- February 28, 2018
Texas and the Great War
On June 28, 1914, a Serbian terrorist assassinated Archduke Franz Ferdinand of Austria, along with his pregnant wife Sophie, in Sarajevo. This single, albeit horrific, event over 5,000 miles away from Austin, Texas reverberated across the world as much of Europe became embroiled in war. Americans watched from the sidelines for over two years as hundreds of thousands died, hoping to avoid military engagement while providing supplies to the Allied forces of France, Britain, and Belgium.

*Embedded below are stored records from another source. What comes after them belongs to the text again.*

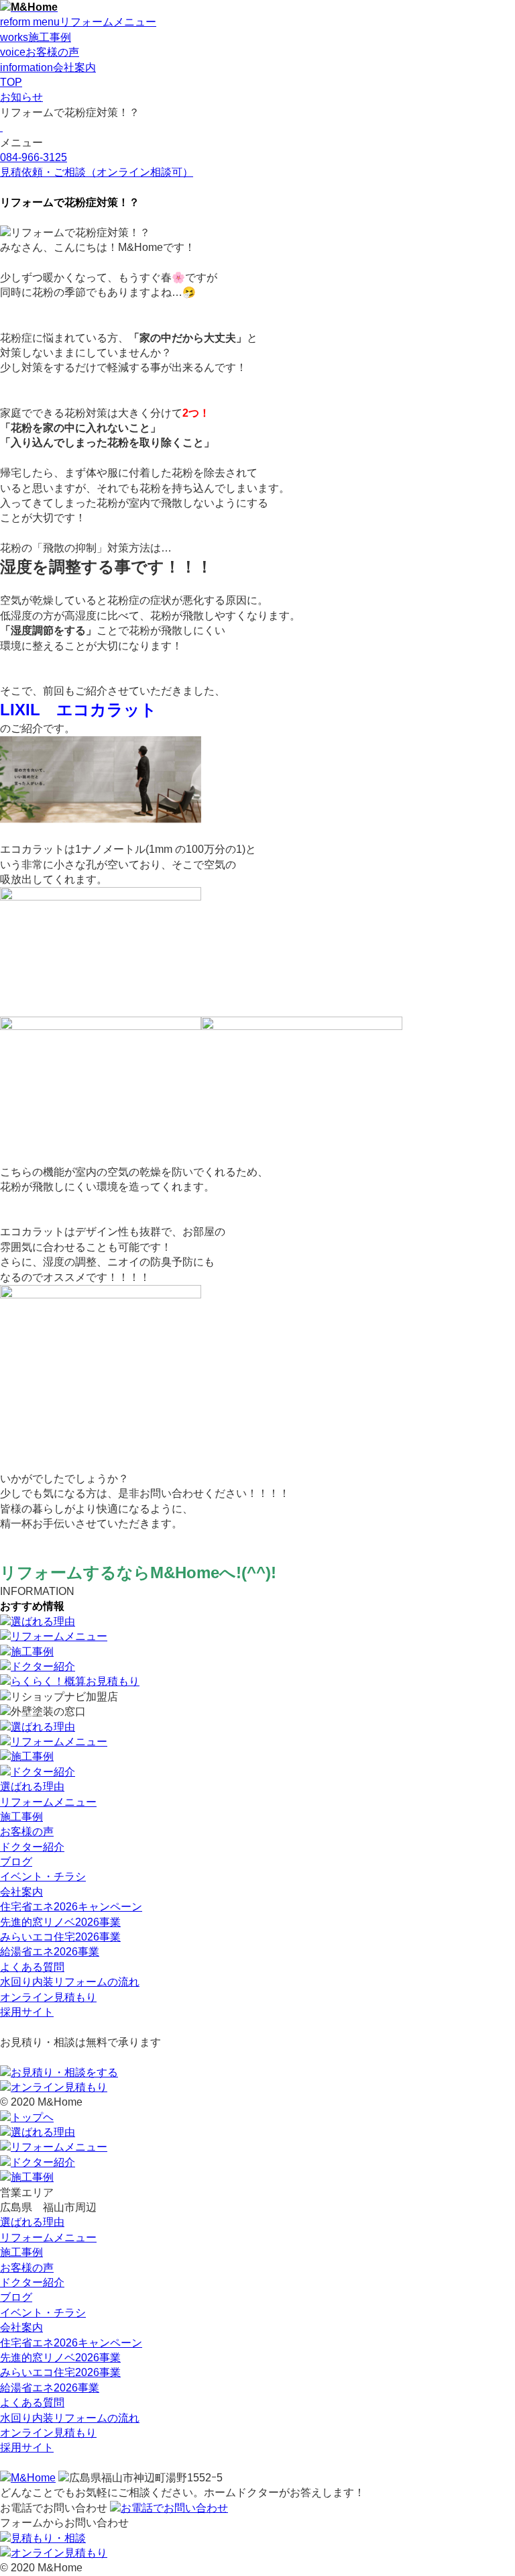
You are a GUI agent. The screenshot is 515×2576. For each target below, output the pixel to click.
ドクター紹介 (32, 1847)
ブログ (16, 1861)
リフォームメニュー (48, 1802)
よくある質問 (32, 1967)
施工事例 (21, 1816)
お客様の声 (27, 1831)
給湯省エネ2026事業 (49, 1951)
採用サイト (27, 2012)
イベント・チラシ (43, 1876)
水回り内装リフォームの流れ (69, 1982)
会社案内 (21, 1892)
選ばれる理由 (32, 1786)
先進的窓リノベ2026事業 (60, 1922)
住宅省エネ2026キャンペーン (71, 1906)
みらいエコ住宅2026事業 (60, 1937)
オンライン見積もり (48, 1997)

When this all changed in early 1917, Texas found itself at the heart of the United State’s decision to go to war. In January 1917, German Foreign Minister Arthur Zimmerman sent an encoded telegram to the President of Mexico in which he encouraged Mexico to join the Central Powers in exchange for support in the reconquest of parts of the United States once claimed by Mexico (Texas, New Mexico, and Arizona). Intercepted and decoded by British cryptographers, the “Zimmermann Telegram” was the fuse that compelled Congress to declare war on Germany on April 6, 1917.
Over the eighteen short months the United States was at war, 4.7 million Americans served. 53,402 soldiers were killed in action, while even more (63,114) died of disease or other causes, the vast majority from the Spanish Flu epidemic. Here in Texas, 198,000 were in the armed forces along with 450 women who served as nurses. Over 5,000 Texans died, more than one-third succumbing to Spanish Flu without ever deploying to Europe.
This exhibit takes us back in time 100 years to life as experienced by Texans during World War I. The war was disruptive to family life in many ways. Enlistments certainly separated families, but everyday life was also impacted in many ways, from pressure to purchase war bonds, to the impact of the Spanish Flu, to a certain level of militarization of society, and food rationing. Finally, the image of the “dough-boy” that has come down to us today is of a white American soldier. Mexican-Americans, African-Americans, and German-Americans in many ways struggled to prove their Americanness while the country was at war, a struggle that was as acute in Texas as in the rest of the country.
The Cochran family lived in our historic house throughout the war era. Thomas B. Cochran had died in 1913, but his wife and five children (three daughters and two sons) all participated in the war effort in some way. Using their experience as well as the experiences of other Austinites as a guide, we explore the impact of the Great War on the lives of the people who remained on the home front and the relationships they maintained with soldiers who served elsewhere and abroad.